◆ **Input**:
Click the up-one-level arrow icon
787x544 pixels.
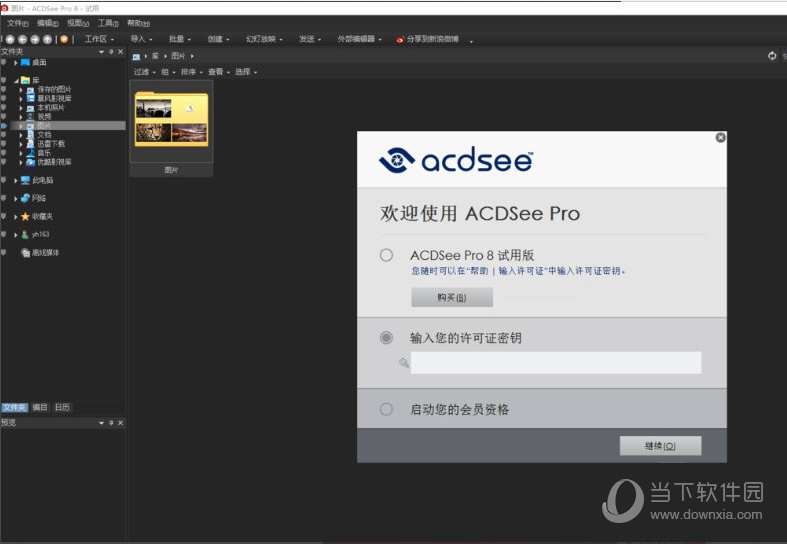pyautogui.click(x=46, y=39)
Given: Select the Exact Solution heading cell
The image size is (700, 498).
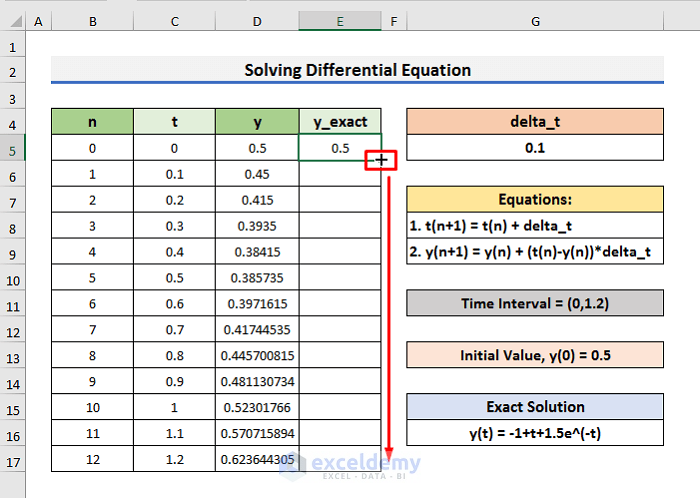Looking at the screenshot, I should 535,407.
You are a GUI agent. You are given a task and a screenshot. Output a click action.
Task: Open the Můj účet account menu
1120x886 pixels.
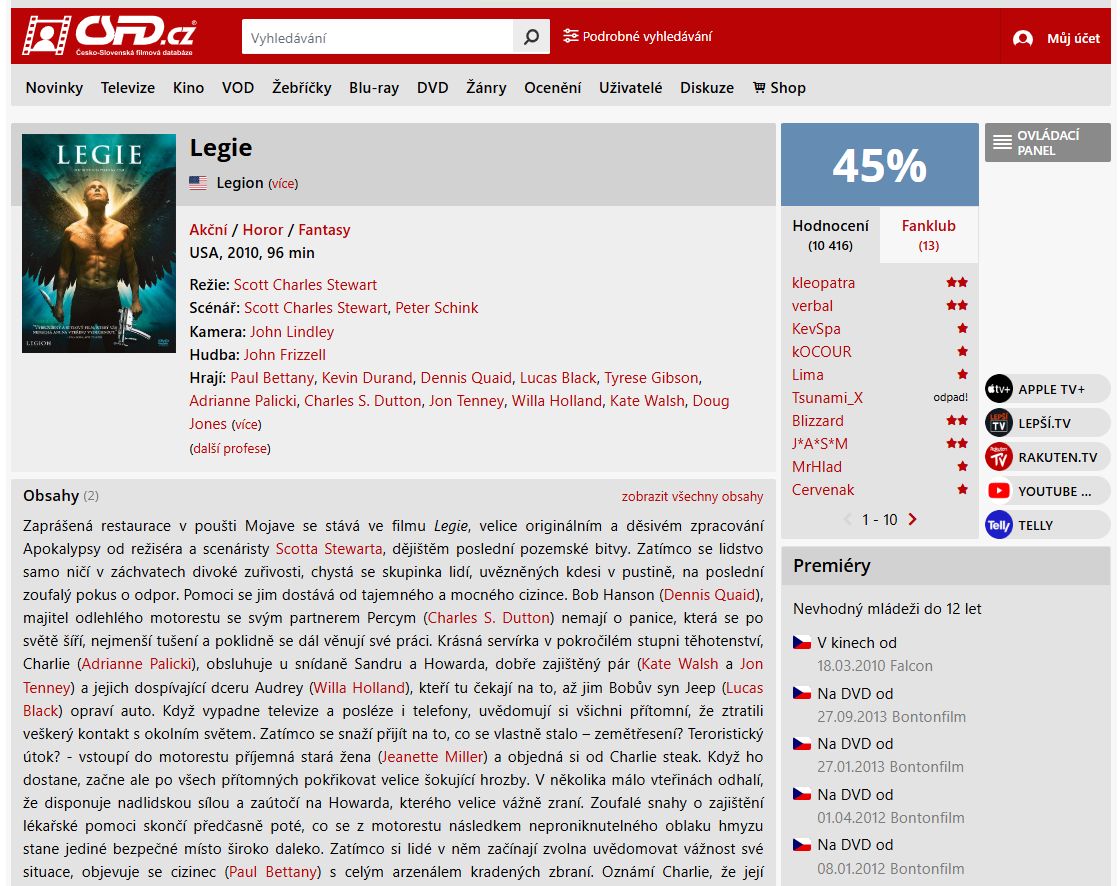(1056, 38)
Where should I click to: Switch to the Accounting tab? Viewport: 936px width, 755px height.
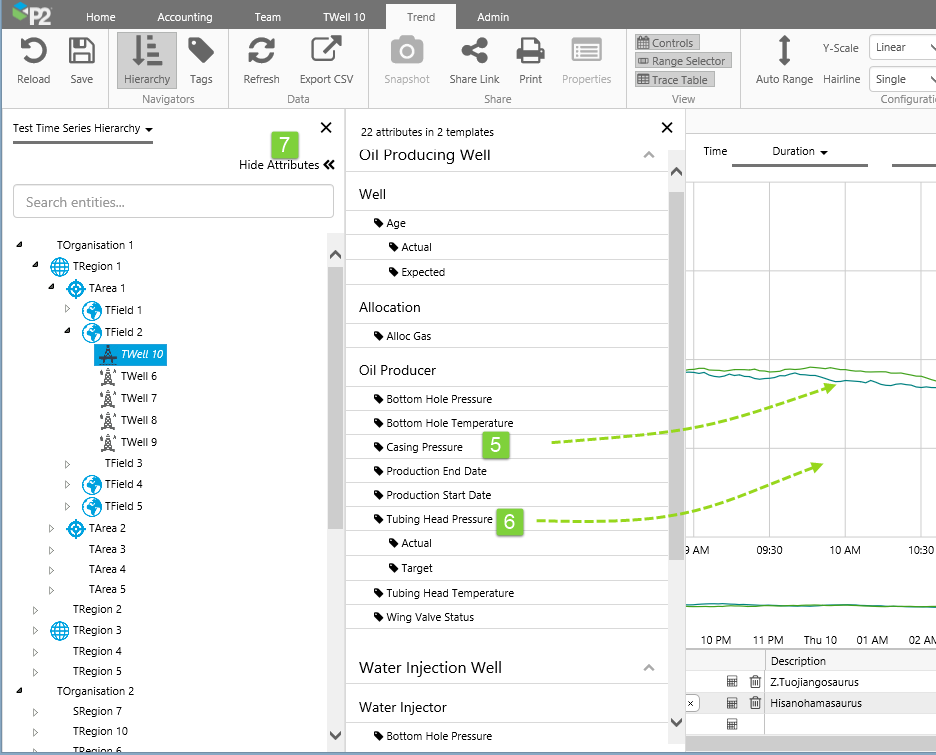[x=185, y=17]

◆ **Your goal**:
Every line in the data above needs to be given again exactly, pictures aside.

◆ **Problem solution**:
Click the up-one-level arrow icon
787x544 pixels.
pyautogui.click(x=46, y=39)
Given: Select the Exact Solution heading cell
The image size is (700, 498).
Looking at the screenshot, I should 535,407.
You are a GUI agent. You are given a task and a screenshot. Output a click action.
Task: Open the Můj účet account menu
1120x886 pixels.
(1056, 38)
Where should I click to: Switch to the Accounting tab? Viewport: 936px width, 755px height.
[x=185, y=17]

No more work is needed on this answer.